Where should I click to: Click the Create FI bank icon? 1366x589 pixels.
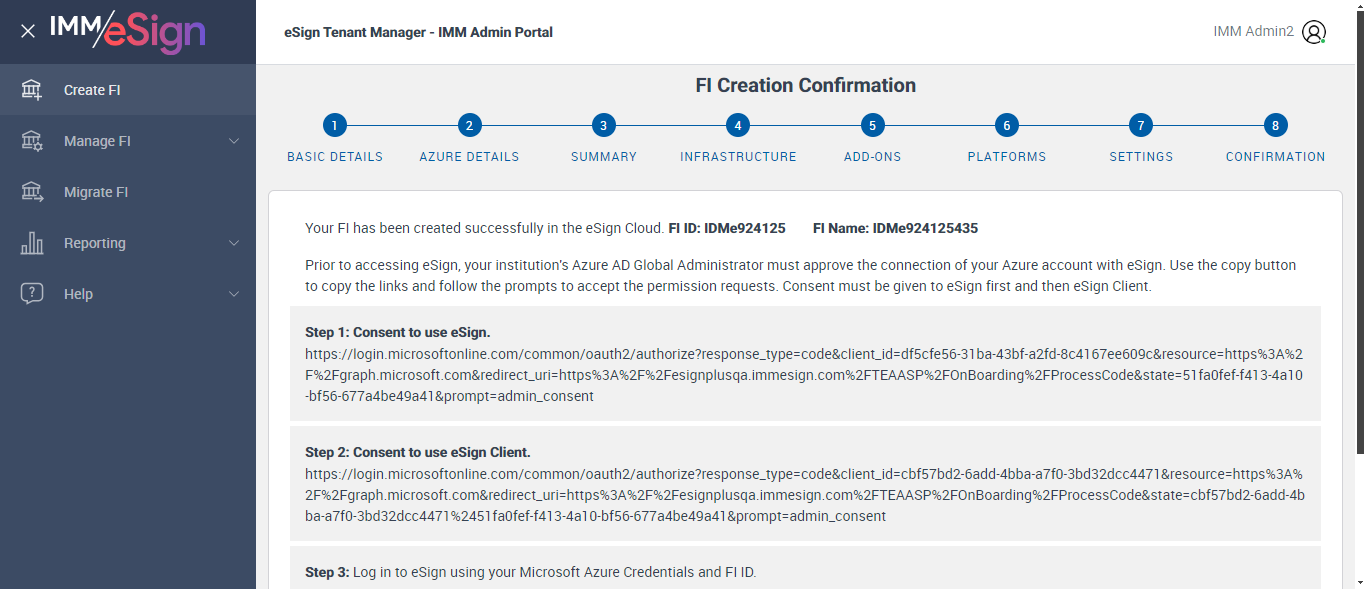(x=32, y=90)
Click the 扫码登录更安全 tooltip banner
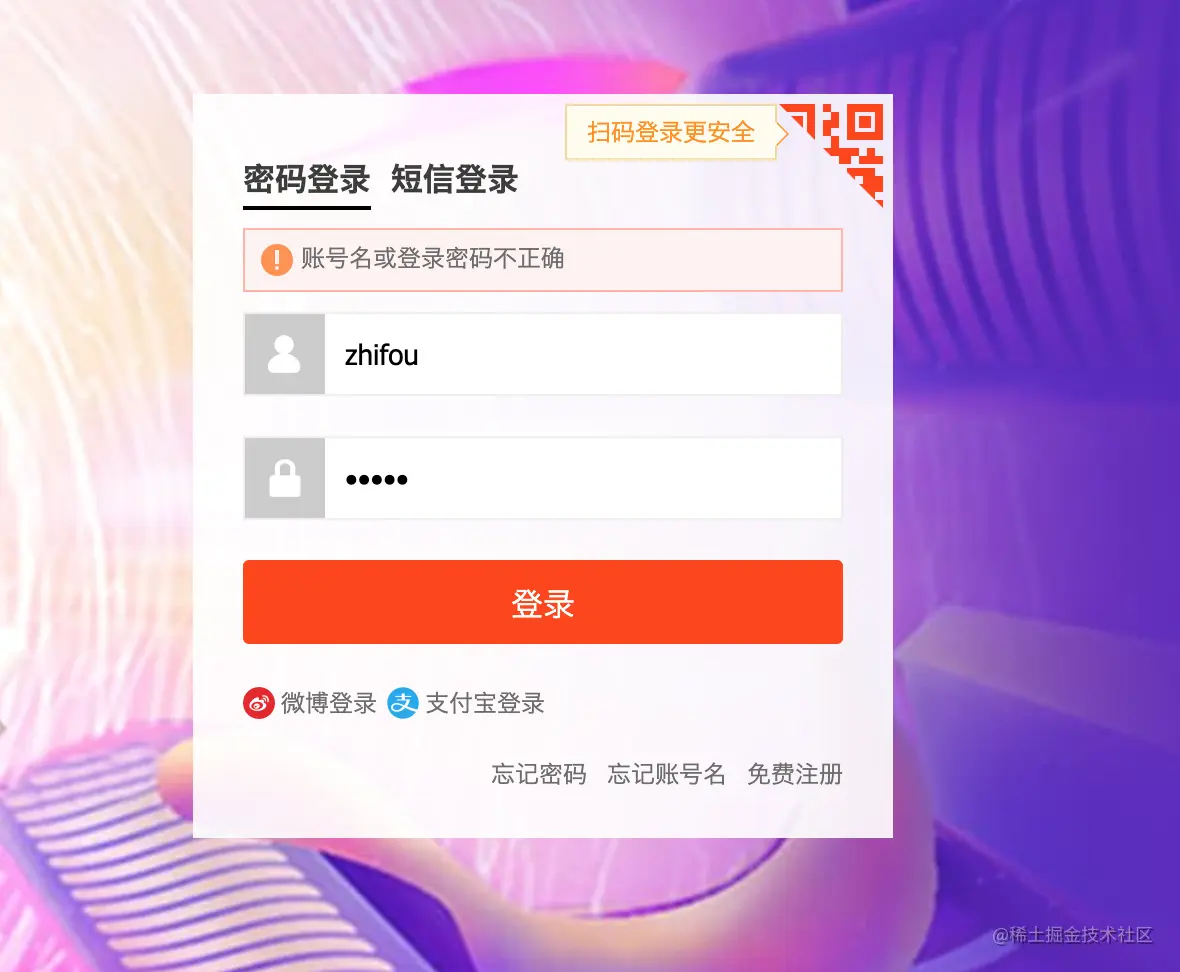Screen dimensions: 1180x972 click(671, 132)
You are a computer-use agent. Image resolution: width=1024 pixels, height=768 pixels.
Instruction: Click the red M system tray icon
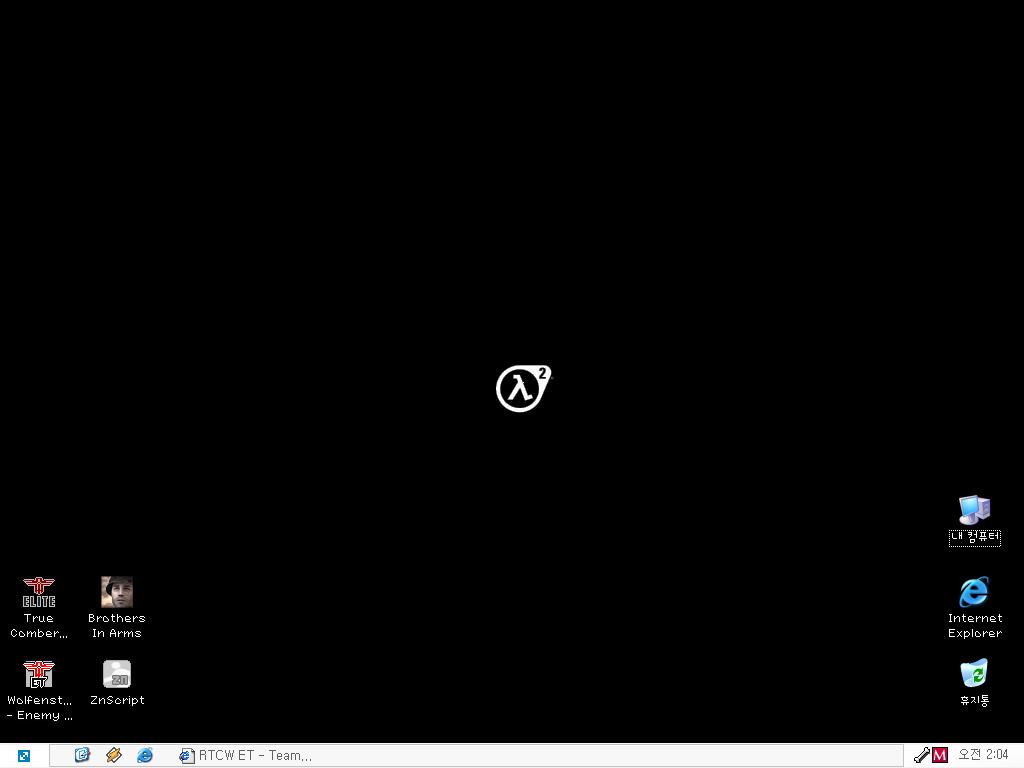point(939,756)
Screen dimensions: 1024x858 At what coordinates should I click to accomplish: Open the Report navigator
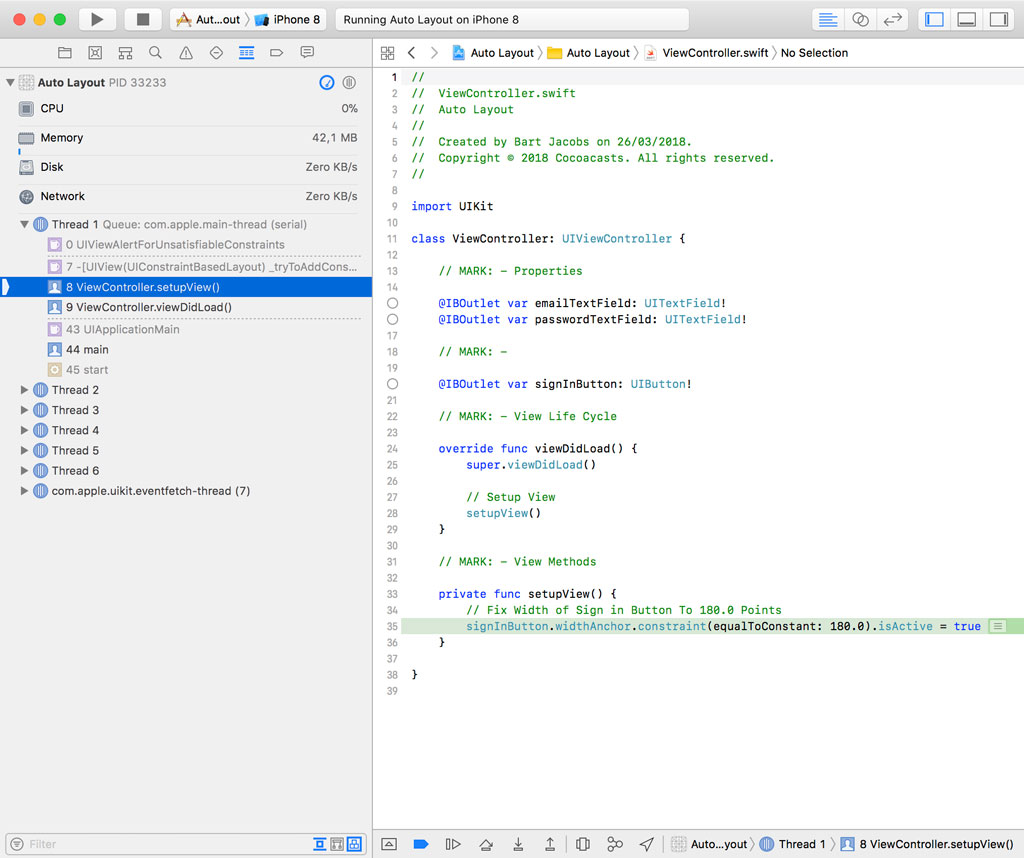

__Activity__
Only the lines from the one containing "You are a computer-use" through the last line of the material should be returned, exactly and without pictures.

__Completed exercise__
You are a computer-use agent. Image resolution: width=1024 pixels, height=768 pixels.
Instruction: Click the red M system tray icon
point(939,756)
Screen dimensions: 1024x858 At what coordinates should I click to accomplish: Open the Report navigator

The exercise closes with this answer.